What is asked:
Output everything from the line containing "Task: Select the 確認 step tab" down to the end of the records as a numbered list, leaving out blank lines.

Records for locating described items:

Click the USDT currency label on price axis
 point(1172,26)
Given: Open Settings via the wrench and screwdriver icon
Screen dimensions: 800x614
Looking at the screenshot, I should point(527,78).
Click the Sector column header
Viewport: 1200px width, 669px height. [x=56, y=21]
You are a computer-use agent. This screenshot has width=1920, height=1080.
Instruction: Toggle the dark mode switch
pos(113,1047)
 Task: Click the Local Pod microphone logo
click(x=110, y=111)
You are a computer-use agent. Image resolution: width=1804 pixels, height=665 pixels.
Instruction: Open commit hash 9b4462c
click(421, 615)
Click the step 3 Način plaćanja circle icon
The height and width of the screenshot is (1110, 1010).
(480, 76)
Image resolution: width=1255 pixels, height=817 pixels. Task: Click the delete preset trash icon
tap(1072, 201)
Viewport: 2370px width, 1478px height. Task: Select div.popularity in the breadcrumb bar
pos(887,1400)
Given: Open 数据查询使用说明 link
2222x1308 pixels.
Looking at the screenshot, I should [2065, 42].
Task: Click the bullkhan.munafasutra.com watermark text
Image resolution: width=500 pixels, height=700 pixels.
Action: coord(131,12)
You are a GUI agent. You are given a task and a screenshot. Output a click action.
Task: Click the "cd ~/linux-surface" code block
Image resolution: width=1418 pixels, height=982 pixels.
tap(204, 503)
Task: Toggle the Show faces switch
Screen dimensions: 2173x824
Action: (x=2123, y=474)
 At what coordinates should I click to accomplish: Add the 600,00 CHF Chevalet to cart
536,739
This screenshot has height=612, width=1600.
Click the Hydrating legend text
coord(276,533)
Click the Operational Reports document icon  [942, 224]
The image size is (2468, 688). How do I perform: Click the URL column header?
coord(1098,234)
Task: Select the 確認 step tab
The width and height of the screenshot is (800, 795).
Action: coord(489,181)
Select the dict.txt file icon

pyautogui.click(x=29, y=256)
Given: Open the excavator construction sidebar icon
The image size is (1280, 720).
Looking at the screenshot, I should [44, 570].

Result for this exercise:
1. Task: Select the 確認 step tab
2. The width and height of the screenshot is (800, 795).
3. Action: coord(489,181)
4. Select the dict.txt file icon
5. pyautogui.click(x=29, y=256)
6. Given: Open the excavator construction sidebar icon
7. The image size is (1280, 720).
8. Looking at the screenshot, I should [44, 570].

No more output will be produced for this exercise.